NATO(北大西洋条約機構)加盟国の国防支出を巡り、ドナルド・トランプ前大統領が再び物議を醸しています。同盟国への防衛義務履行の条件として、国防支出のGDP比引き上げを強く要求する姿勢を改めて示したのです。果たして、この発言の真意はどこにあるのでしょうか?今後のNATOの動向に大きな影響を与える可能性があるこの問題について、詳しく解説していきます。

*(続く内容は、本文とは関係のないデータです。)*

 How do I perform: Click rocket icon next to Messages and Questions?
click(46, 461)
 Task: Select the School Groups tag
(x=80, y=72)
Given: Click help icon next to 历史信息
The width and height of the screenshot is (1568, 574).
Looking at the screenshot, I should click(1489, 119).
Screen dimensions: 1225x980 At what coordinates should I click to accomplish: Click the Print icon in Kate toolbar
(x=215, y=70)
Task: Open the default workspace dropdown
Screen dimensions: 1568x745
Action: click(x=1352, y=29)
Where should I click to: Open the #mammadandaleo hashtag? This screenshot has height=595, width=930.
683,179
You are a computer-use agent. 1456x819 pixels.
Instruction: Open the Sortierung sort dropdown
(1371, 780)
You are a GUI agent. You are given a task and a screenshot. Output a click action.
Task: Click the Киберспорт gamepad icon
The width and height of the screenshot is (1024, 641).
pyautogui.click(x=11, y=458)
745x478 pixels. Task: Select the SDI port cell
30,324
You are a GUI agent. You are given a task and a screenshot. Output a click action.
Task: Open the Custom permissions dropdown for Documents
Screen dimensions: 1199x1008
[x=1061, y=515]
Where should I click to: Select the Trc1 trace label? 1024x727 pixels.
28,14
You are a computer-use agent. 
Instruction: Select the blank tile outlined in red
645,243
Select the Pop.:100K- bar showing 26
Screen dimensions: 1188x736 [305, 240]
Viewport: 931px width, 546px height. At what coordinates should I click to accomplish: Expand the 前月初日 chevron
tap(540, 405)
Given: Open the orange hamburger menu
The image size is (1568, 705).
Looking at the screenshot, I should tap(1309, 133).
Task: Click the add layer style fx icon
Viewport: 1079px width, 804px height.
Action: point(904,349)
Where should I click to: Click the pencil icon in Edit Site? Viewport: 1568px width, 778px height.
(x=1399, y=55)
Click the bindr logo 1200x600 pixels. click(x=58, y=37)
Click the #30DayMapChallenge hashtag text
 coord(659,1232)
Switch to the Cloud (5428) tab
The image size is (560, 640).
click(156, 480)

トランプ前大統領、NATO加盟国への防衛義務に条件提示
2025年3月6日、トランプ前大統領はホワイトハウスにて、NATO加盟国の国防支出が不十分な場合、攻撃を受けても防衛しないと発言しました。この発言は、NBCテレビがトランプ前大統領がNATO政策の変更を検討していると報じた直後に出されたもので、波紋を広げています。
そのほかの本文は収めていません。